Maybe you have a friend who swears by using apple cider vinegar (also known as ACV) whenever she gets a urinary tract infection (UTI) or maybe you stumbled upon a thread about the benefits somewhere online. Now you’re wondering, Can it really be safe and effective?
When it comes to urinary tract infections, there are lots of home remedies people claim work. Among them, apple cider vinegar is one commonly claimed UTI cure that’s been generating some buzz and making the rounds on Internet health blogs. But we’re not ones to listen to just anybody about what’s safe and helpful for our bodies. So we decided to cut through the noise, and turn to the experts for advice.
Fact-checking the health claims of the benefits of for infections
So-called medicinal claims of the benefits of vinegar for fighting infections are nothing new. As early as the 420 BC it was touted as a remedy, with Hippocrates using it treat his wounds (1). In the 1700s in the U.S., people used vinegar to treat everything from poison ivy to upset stomachs (1). That said, a 2006 medical review found there’s no evidence that suggests using vinegar (either by applying it or consuming it) will actually help treat infections (1).
Consuming apple cider vinegar for UTIs?
No research points to any benefits of drinking apple cider vinegar when it comes to helping with UTIs.
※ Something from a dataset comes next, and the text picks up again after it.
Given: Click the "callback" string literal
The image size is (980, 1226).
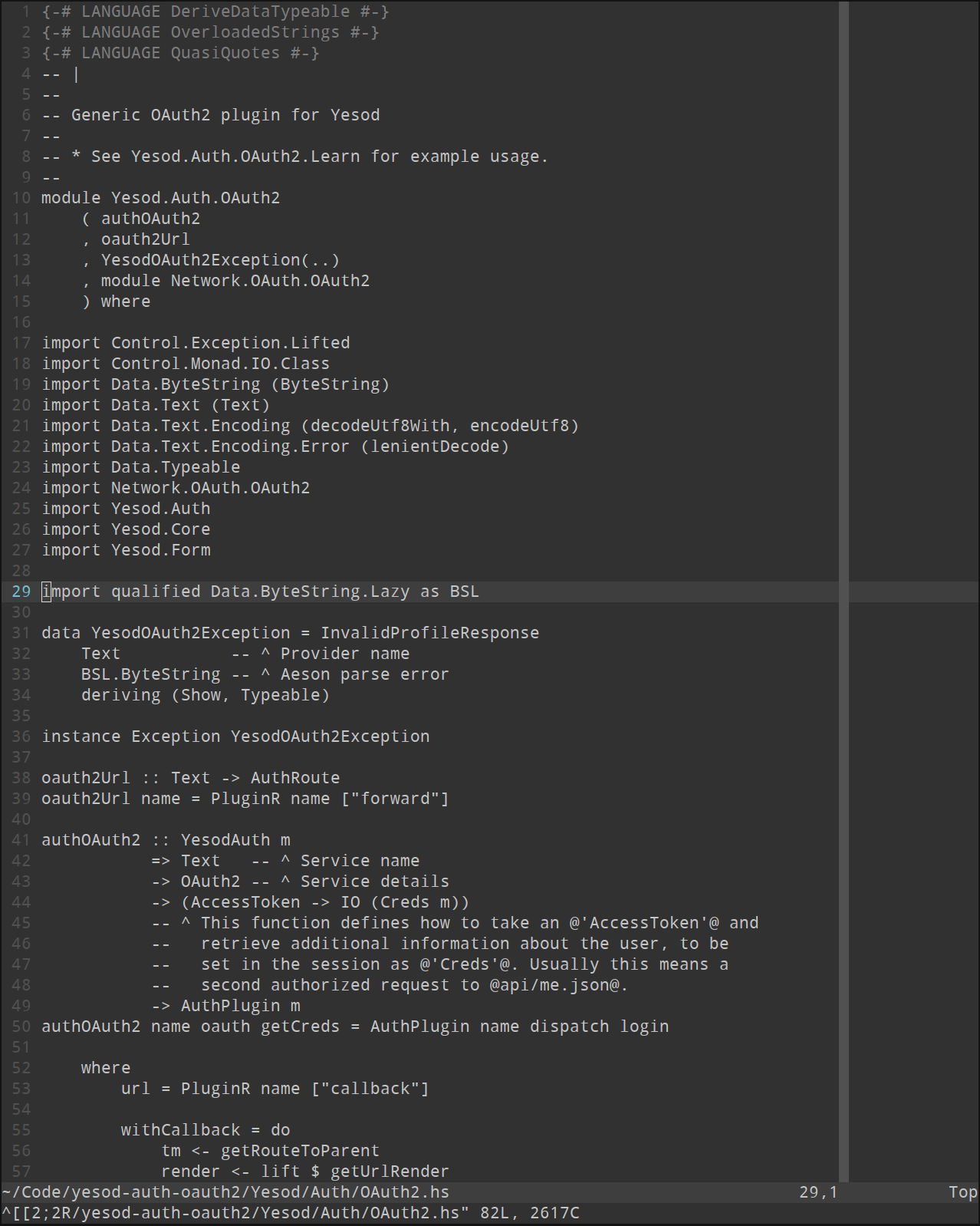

In fact, vinegar is often listed as one of the many known dietary irritants of the bladder—i.e. foods you should avoid eating if you’re experiencing bladder issues (2).
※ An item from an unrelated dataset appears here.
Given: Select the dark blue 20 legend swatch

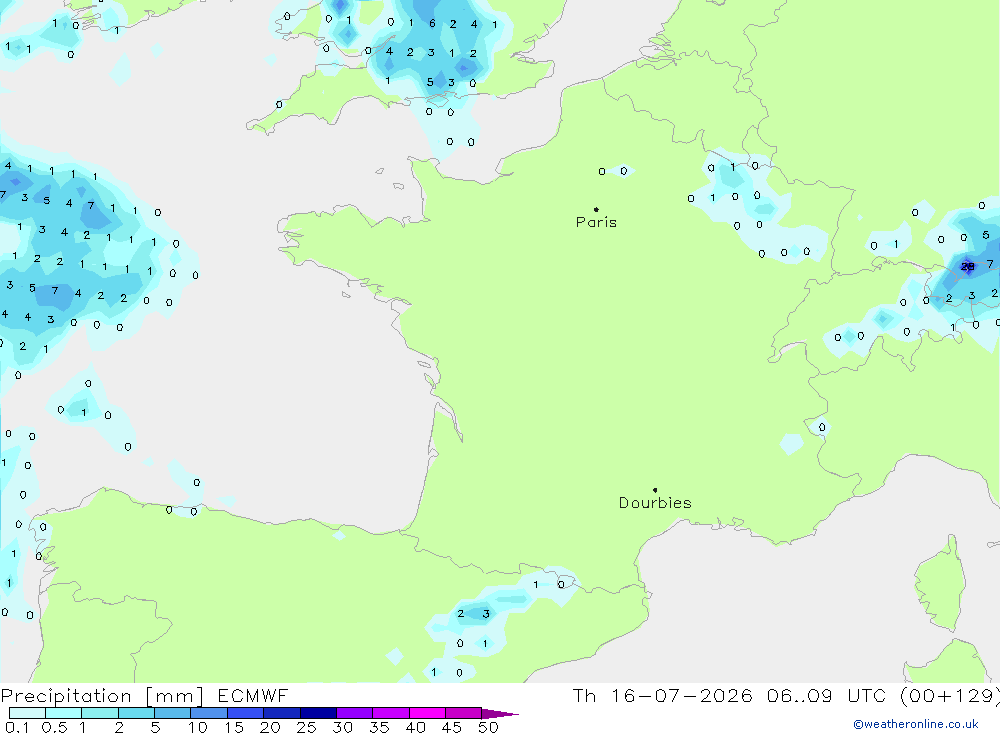Looking at the screenshot, I should point(282,713).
“There is a study from 2018 that shows that ACV decreases the growth of E.Coli (one of the major causes of UTIs) in petri dishes but there are no studies to date that show that ACV can cure a urinary tract infection. The only evidence-based treatment for UTIs are antibiotics.,” says Dr. Melynda Barnes, MD, the Clinical Director at Rory.
Vinegar baths for UTIs?
Seattle Children’s offers UTI care advice for post-puberty girls that includes warm dilute vinegar baths. “It’s important to note that the vinegar bath is not to cure UTIs but to help clean the genital area while the antibiotics fight the bacteria causing the UTI,” says Dr. Melynda Barnes, MD, the Clinical Director at Rory. If you decide to try this technique Seattle Children’s recommends soaking in a warm tub of water mixed with 2 ounces of vinegar, which may help clean the genital area.(3)
The final ruling on apple cider vinegar for UTIs
The takeaway from expert sources we trust is that ACV is no substitute for the real known treatment for UTIs: antibiotics. At best, an apple cider vinegar bath can be used—in addition to prescribed antibiotics—as a method of cleaning the vagina.